Quand Alexa Demie est apparue à l’avant-première de la saison 3 d’Euphoria en avril 2026 avec un maquillage volontairement minimal, la presse mode a présenté ce look comme une rupture nette avec l’identité beauté maximaliste de la série.[s] Les réactions en ligne se sont ensuite divisées sur la question de savoir si ce look « sans maquillage » traduisait la confiance en soi, une régression ou un changement plus profond des standards de beauté.[s] La machine de la curation d’image numérique avait transformé une seule apparition sur le tapis rouge en référendum sur la célébrité, les standards de beauté et l’esthétique générationnelle.

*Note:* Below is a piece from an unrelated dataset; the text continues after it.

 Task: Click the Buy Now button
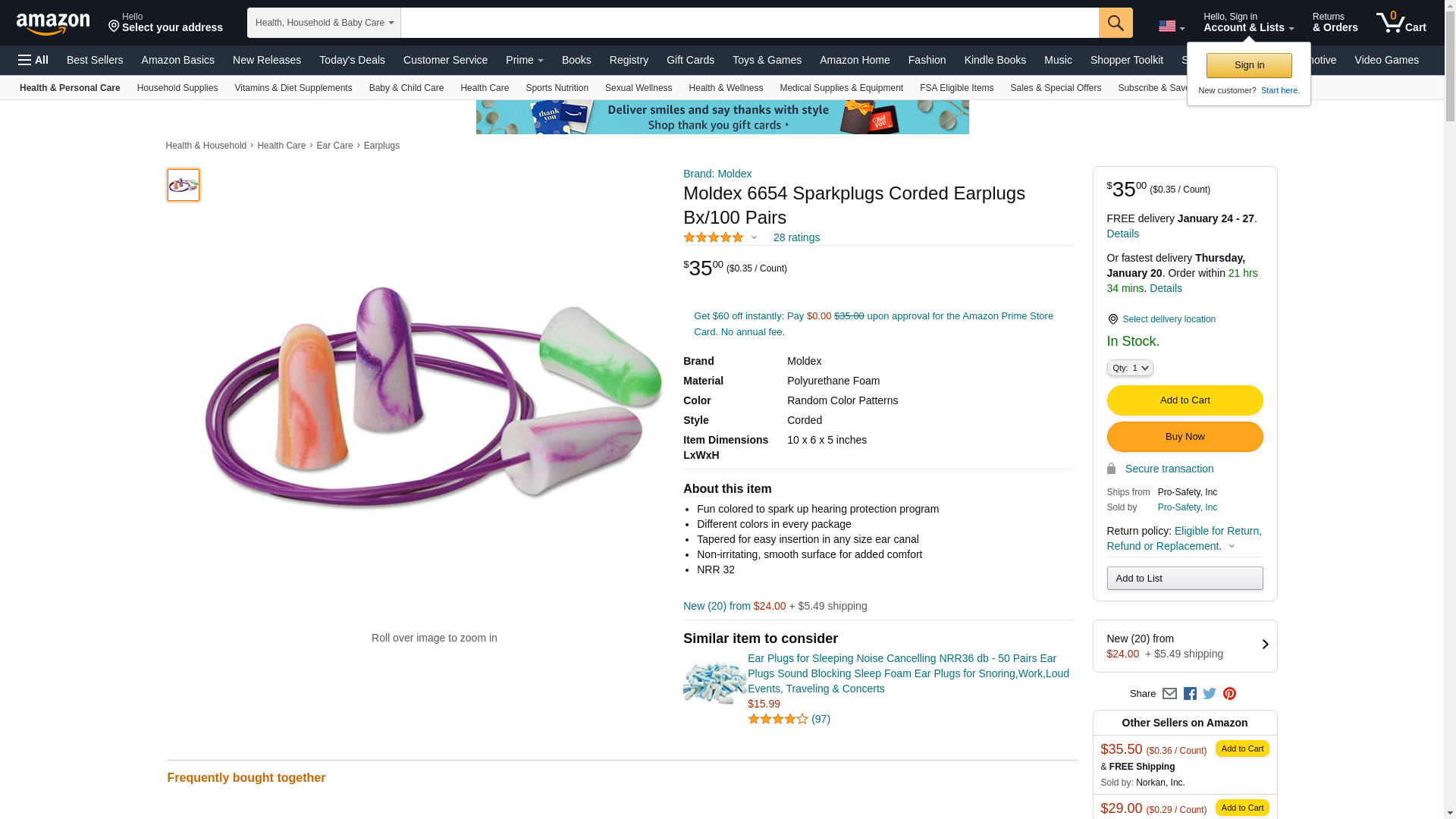pyautogui.click(x=1185, y=437)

Voilà le paradoxe au cœur de la célébrité moderne : plus nous attribuons aux stars une vision artistique sur leur image, plus cette image devient une marchandise échangeable, décortiquée et débattue par des spectateurs qui se sentent propriétaires.
La curation d’image numérique comme pratique artistique
Les défenseurs de Demie disposent d’arguments solides. Dans un entretien de 2023 avec W Magazine, elle a formulé une philosophie de la création délibérée : « Aujourd’hui, on voit peut-être cinq personnes porter la même robe, et si chacune lui apporte son propre style, j’admire l’élément sur mesure. C’est un beau reflet de celle qui la porte. »[s] Ce n’est pas le langage de quelqu’un qui accepte passivement les choix d’un styliste. Elle a apporté son propre mood board pour la campagne Calvin Klein, avec des photos de Marilyn Monroe et de Béatrice Dalle.[s]
Son approche d’Euphoria était tout aussi délibérée. « J’ai fait genre trois mood boards très complets pour mon look », a-t-elle confié à Vogue en 2019, décrivant sa collaboration avec la maquilleuse Doniella Davy.[s] Vogue a également noté que Demie « a toujours fait son propre maquillage » et qu’elle a contribué, aux côtés de Davy, à définir l’identité visuelle beauté de la série : l’eye-liner ailé caractéristique, les couches de faux cils et l’ombre glacée sont devenus des éléments centraux de l’identité visuelle de Maddy Perez.[s]
Les résultats ont été culturellement générateurs. Vogue l’a qualifiée d’« approche qui définit une génération, à l’écran comme en dehors, pour Alexa Demie, déclenchant une vague de créativité glamour au moment où la tendance dominante était celle du look « clean girl » minimaliste ».[s] Son esthétique publique contrait la tendance « clean girl » en puisant dans la culture chicana, le glamour de l’Hollywood classique et des références personnelles qu’elle a activement sélectionnées.
Demie maintient également une frontière claire entre le personnage et elle-même. « Quand je travaille sur un projet, j’incarne ce personnage pour toute la presse », a-t-elle expliqué. « Je veux accomplir cette vision et cette fantaisie du personnage. Alors, je coordonne les vêtements pendant le cycle de presse, et ensuite je redeviens moi. »[s] C’est de la discipline artistique, pas de la performance de marque.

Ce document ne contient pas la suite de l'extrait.